- **Requirements**: Set out every line of the records below as a Markdown table, skipping blank lines. Use the columns No. and Text: No. numbers the rows in order, and Text holds the line.

- **Exercise material**:
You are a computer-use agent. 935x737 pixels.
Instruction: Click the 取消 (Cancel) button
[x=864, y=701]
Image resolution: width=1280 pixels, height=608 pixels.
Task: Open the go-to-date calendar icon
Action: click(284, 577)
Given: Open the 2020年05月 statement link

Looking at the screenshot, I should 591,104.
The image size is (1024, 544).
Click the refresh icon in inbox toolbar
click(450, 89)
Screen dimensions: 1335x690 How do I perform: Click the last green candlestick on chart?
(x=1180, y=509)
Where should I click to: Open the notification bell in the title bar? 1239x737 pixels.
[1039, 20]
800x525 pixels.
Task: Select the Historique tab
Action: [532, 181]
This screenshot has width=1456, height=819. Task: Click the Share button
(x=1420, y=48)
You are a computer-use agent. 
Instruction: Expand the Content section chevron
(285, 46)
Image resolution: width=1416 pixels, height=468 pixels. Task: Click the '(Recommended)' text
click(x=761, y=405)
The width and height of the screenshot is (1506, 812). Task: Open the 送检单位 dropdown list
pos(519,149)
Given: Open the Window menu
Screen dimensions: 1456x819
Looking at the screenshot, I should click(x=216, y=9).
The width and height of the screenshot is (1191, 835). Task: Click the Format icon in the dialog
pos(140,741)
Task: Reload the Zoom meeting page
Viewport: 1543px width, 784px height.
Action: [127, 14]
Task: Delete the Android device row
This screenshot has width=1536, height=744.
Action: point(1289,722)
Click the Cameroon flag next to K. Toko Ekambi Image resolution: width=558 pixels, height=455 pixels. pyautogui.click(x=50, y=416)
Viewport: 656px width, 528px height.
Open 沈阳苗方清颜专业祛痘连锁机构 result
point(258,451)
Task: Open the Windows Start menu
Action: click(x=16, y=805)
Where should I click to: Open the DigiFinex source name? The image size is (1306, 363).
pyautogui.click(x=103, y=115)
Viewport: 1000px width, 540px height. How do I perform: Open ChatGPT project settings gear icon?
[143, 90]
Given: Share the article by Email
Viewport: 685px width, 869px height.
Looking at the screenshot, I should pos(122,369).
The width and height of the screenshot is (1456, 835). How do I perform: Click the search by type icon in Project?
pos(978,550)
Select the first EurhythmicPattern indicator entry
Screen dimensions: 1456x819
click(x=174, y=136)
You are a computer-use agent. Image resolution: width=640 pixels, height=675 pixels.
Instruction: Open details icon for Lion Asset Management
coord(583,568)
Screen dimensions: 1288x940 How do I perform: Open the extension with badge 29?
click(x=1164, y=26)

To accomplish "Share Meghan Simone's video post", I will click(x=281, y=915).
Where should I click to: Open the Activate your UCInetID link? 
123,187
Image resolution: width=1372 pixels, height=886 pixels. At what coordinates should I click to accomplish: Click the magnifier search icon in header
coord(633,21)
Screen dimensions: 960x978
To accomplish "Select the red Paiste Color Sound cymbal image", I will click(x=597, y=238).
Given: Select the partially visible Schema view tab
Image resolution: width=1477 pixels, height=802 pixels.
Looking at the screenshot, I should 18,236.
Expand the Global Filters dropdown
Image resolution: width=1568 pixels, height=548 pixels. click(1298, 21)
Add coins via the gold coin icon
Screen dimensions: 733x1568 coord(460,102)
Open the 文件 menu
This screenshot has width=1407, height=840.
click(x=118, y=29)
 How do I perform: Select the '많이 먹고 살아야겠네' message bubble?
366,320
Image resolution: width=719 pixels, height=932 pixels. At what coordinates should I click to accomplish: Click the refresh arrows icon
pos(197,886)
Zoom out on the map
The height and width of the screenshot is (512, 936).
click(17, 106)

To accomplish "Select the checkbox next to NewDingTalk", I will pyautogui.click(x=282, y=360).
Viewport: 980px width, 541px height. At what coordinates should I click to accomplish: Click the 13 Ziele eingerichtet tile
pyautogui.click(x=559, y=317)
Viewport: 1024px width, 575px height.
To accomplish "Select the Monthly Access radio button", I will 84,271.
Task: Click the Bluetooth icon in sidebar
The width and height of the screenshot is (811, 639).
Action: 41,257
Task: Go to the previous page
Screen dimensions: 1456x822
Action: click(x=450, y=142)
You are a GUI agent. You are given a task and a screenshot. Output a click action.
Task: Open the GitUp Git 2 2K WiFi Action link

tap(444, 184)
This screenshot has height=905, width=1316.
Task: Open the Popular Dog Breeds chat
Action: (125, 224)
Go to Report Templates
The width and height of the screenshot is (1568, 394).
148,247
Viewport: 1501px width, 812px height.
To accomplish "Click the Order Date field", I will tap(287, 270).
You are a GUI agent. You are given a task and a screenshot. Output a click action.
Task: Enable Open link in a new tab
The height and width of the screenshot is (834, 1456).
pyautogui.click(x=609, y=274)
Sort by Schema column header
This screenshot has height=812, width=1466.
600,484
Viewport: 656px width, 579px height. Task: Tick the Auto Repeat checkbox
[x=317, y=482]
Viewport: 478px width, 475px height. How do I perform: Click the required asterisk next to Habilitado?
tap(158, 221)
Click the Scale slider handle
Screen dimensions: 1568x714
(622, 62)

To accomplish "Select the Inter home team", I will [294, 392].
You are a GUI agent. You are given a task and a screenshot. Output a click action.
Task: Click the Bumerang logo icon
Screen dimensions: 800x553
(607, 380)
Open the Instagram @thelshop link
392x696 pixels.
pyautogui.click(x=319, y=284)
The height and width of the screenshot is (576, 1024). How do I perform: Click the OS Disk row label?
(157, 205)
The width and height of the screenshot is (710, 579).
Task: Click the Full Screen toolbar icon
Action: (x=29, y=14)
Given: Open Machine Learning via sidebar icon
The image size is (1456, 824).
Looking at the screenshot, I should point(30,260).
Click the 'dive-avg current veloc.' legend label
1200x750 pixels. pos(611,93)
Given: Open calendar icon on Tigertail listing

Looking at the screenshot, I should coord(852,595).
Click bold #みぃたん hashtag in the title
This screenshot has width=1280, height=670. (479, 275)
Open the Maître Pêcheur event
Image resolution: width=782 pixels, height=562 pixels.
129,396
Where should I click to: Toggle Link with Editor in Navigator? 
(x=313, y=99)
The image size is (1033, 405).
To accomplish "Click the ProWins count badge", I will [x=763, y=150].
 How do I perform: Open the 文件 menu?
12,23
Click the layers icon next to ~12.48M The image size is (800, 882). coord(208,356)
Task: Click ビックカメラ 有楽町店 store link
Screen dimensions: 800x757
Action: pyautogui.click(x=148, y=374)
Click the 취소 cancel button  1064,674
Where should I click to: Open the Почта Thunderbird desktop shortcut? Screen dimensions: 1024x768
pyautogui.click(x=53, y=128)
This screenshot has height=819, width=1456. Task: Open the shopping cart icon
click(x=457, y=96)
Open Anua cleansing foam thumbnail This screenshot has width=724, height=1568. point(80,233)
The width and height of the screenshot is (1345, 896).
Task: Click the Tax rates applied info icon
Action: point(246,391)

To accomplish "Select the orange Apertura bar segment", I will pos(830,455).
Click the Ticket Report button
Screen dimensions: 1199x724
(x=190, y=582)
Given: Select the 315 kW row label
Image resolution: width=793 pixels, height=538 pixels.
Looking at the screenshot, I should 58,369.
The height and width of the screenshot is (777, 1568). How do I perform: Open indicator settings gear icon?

- **Exercise answer**:
| No. | Text |
|---|---|
| 1 | You are a computer-use agent. 935x737 pixels. |
| 2 | Instruction: Click the 取消 (Cancel) button |
| 3 | [x=864, y=701] |
| 4 | Image resolution: width=1280 pixels, height=608 pixels. |
| 5 | Task: Open the go-to-date calendar icon |
| 6 | Action: click(284, 577) |
| 7 | Given: Open the 2020年05月 statement link |
| 8 | Looking at the screenshot, I should 591,104. |
| 9 | The image size is (1024, 544). |
| 10 | Click the refresh icon in inbox toolbar |
| 11 | click(450, 89) |
| 12 | Screen dimensions: 1335x690 How do I perform: Click the last green candlestick on chart? |
| 13 | (x=1180, y=509) |
| 14 | Where should I click to: Open the notification bell in the title bar? 1239x737 pixels. |
| 15 | [1039, 20] |
| 16 | 800x525 pixels. |
| 17 | Task: Select the Historique tab |
| 18 | Action: [532, 181] |
| 19 | This screenshot has width=1456, height=819. Task: Click the Share button |
| 20 | (x=1420, y=48) |
| 21 | You are a computer-use agent.  |
| 22 | Instruction: Expand the Content section chevron |
| 23 | (285, 46) |
| 24 | Image resolution: width=1416 pixels, height=468 pixels. Task: Click the '(Recommended)' text |
| 25 | click(x=761, y=405) |
| 26 | The width and height of the screenshot is (1506, 812). Task: Open the 送检单位 dropdown list |
| 27 | pos(519,149) |
| 28 | Given: Open the Window menu |
| 29 | Screen dimensions: 1456x819 |
| 30 | Looking at the screenshot, I should click(x=216, y=9). |
| 31 | The width and height of the screenshot is (1191, 835). Task: Click the Format icon in the dialog |
| 32 | pos(140,741) |
| 33 | Task: Reload the Zoom meeting page |
| 34 | Viewport: 1543px width, 784px height. |
| 35 | Action: [127, 14] |
| 36 | Task: Delete the Android device row |
| 37 | This screenshot has width=1536, height=744. |
| 38 | Action: point(1289,722) |
| 39 | Click the Cameroon flag next to K. Toko Ekambi Image resolution: width=558 pixels, height=455 pixels. pyautogui.click(x=50, y=416) |
| 40 | Viewport: 656px width, 528px height. |
| 41 | Open 沈阳苗方清颜专业祛痘连锁机构 result |
| 42 | point(258,451) |
| 43 | Task: Open the Windows Start menu |
| 44 | Action: click(x=16, y=805) |
| 45 | Where should I click to: Open the DigiFinex source name? The image size is (1306, 363). |
| 46 | pyautogui.click(x=103, y=115) |
| 47 | Viewport: 1000px width, 540px height. How do I perform: Open ChatGPT project settings gear icon? |
| 48 | [143, 90] |
| 49 | Given: Share the article by Email |
| 50 | Viewport: 685px width, 869px height. |
| 51 | Looking at the screenshot, I should pos(122,369). |
| 52 | The width and height of the screenshot is (1456, 835). How do I perform: Click the search by type icon in Project? |
| 53 | pos(978,550) |
| 54 | Select the first EurhythmicPattern indicator entry |
| 55 | Screen dimensions: 1456x819 |
| 56 | click(x=174, y=136) |
| 57 | You are a computer-use agent. Image resolution: width=640 pixels, height=675 pixels. |
| 58 | Instruction: Open details icon for Lion Asset Management |
| 59 | coord(583,568) |
| 60 | Screen dimensions: 1288x940 How do I perform: Open the extension with badge 29? |
| 61 | click(x=1164, y=26) |
| 62 | To accomplish "Share Meghan Simone's video post", I will click(x=281, y=915). |
| 63 | Where should I click to: Open the Activate your UCInetID link?  |
| 64 | 123,187 |
| 65 | Image resolution: width=1372 pixels, height=886 pixels. At what coordinates should I click to accomplish: Click the magnifier search icon in header |
| 66 | coord(633,21) |
| 67 | Screen dimensions: 960x978 |
| 68 | To accomplish "Select the red Paiste Color Sound cymbal image", I will click(x=597, y=238). |
| 69 | Given: Select the partially visible Schema view tab |
| 70 | Image resolution: width=1477 pixels, height=802 pixels. |
| 71 | Looking at the screenshot, I should 18,236. |
| 72 | Expand the Global Filters dropdown |
| 73 | Image resolution: width=1568 pixels, height=548 pixels. click(1298, 21) |
| 74 | Add coins via the gold coin icon |
| 75 | Screen dimensions: 733x1568 coord(460,102) |
| 76 | Open the 文件 menu |
| 77 | This screenshot has width=1407, height=840. |
| 78 | click(x=118, y=29) |
| 79 |  How do I perform: Select the '많이 먹고 살아야겠네' message bubble? |
| 80 | 366,320 |
| 81 | Image resolution: width=719 pixels, height=932 pixels. At what coordinates should I click to accomplish: Click the refresh arrows icon |
| 82 | pos(197,886) |
| 83 | Zoom out on the map |
| 84 | The height and width of the screenshot is (512, 936). |
| 85 | click(17, 106) |
| 86 | To accomplish "Select the checkbox next to NewDingTalk", I will pyautogui.click(x=282, y=360). |
| 87 | Viewport: 980px width, 541px height. At what coordinates should I click to accomplish: Click the 13 Ziele eingerichtet tile |
| 88 | pyautogui.click(x=559, y=317) |
| 89 | Viewport: 1024px width, 575px height. |
| 90 | To accomplish "Select the Monthly Access radio button", I will 84,271. |
| 91 | Task: Click the Bluetooth icon in sidebar |
| 92 | The width and height of the screenshot is (811, 639). |
| 93 | Action: 41,257 |
| 94 | Task: Go to the previous page |
| 95 | Screen dimensions: 1456x822 |
| 96 | Action: click(x=450, y=142) |
| 97 | You are a GUI agent. You are given a task and a screenshot. Output a click action. |
| 98 | Task: Open the GitUp Git 2 2K WiFi Action link |
| 99 | tap(444, 184) |
| 100 | This screenshot has height=905, width=1316. |
| 101 | Task: Open the Popular Dog Breeds chat |
| 102 | Action: (125, 224) |
| 103 | Go to Report Templates |
| 104 | The width and height of the screenshot is (1568, 394). |
| 105 | 148,247 |
| 106 | Viewport: 1501px width, 812px height. |
| 107 | To accomplish "Click the Order Date field", I will tap(287, 270). |
| 108 | You are a GUI agent. You are given a task and a screenshot. Output a click action. |
| 109 | Task: Enable Open link in a new tab |
| 110 | The height and width of the screenshot is (834, 1456). |
| 111 | pyautogui.click(x=609, y=274) |
| 112 | Sort by Schema column header |
| 113 | This screenshot has height=812, width=1466. |
| 114 | 600,484 |
| 115 | Viewport: 656px width, 579px height. Task: Tick the Auto Repeat checkbox |
| 116 | [x=317, y=482] |
| 117 | Viewport: 478px width, 475px height. How do I perform: Click the required asterisk next to Habilitado? |
| 118 | tap(158, 221) |
| 119 | Click the Scale slider handle |
| 120 | Screen dimensions: 1568x714 |
| 121 | (622, 62) |
| 122 | To accomplish "Select the Inter home team", I will [294, 392]. |
| 123 | You are a GUI agent. You are given a task and a screenshot. Output a click action. |
| 124 | Task: Click the Bumerang logo icon |
| 125 | Screen dimensions: 800x553 |
| 126 | (607, 380) |
| 127 | Open the Instagram @thelshop link |
| 128 | 392x696 pixels. |
| 129 | pyautogui.click(x=319, y=284) |
| 130 | The height and width of the screenshot is (576, 1024). How do I perform: Click the OS Disk row label? |
| 131 | (157, 205) |
| 132 | The width and height of the screenshot is (710, 579). |
| 133 | Task: Click the Full Screen toolbar icon |
| 134 | Action: (x=29, y=14) |
| 135 | Given: Open Machine Learning via sidebar icon |
| 136 | The image size is (1456, 824). |
| 137 | Looking at the screenshot, I should point(30,260). |
| 138 | Click the 'dive-avg current veloc.' legend label |
| 139 | 1200x750 pixels. pos(611,93) |
| 140 | Given: Open calendar icon on Tigertail listing |
| 141 | Looking at the screenshot, I should coord(852,595). |
| 142 | Click bold #みぃたん hashtag in the title |
| 143 | This screenshot has width=1280, height=670. (479, 275) |
| 144 | Open the Maître Pêcheur event |
| 145 | Image resolution: width=782 pixels, height=562 pixels. |
| 146 | 129,396 |
| 147 | Where should I click to: Toggle Link with Editor in Navigator?  |
| 148 | (x=313, y=99) |
| 149 | The image size is (1033, 405). |
| 150 | To accomplish "Click the ProWins count badge", I will [x=763, y=150]. |
| 151 |  How do I perform: Open the 文件 menu? |
| 152 | 12,23 |
| 153 | Click the layers icon next to ~12.48M The image size is (800, 882). coord(208,356) |
| 154 | Task: Click ビックカメラ 有楽町店 store link |
| 155 | Screen dimensions: 800x757 |
| 156 | Action: pyautogui.click(x=148, y=374) |
| 157 | Click the 취소 cancel button  1064,674 |
| 158 | Where should I click to: Open the Почта Thunderbird desktop shortcut? Screen dimensions: 1024x768 |
| 159 | pyautogui.click(x=53, y=128) |
| 160 | This screenshot has height=819, width=1456. Task: Open the shopping cart icon |
| 161 | click(x=457, y=96) |
| 162 | Open Anua cleansing foam thumbnail This screenshot has width=724, height=1568. point(80,233) |
| 163 | The width and height of the screenshot is (1345, 896). |
| 164 | Task: Click the Tax rates applied info icon |
| 165 | Action: point(246,391) |
| 166 | To accomplish "Select the orange Apertura bar segment", I will pos(830,455). |
| 167 | Click the Ticket Report button |
| 168 | Screen dimensions: 1199x724 |
| 169 | (x=190, y=582) |
| 170 | Given: Select the 315 kW row label |
| 171 | Image resolution: width=793 pixels, height=538 pixels. |
| 172 | Looking at the screenshot, I should 58,369. |
| 173 | The height and width of the screenshot is (777, 1568). How do I perform: Open indicator settings gear icon? |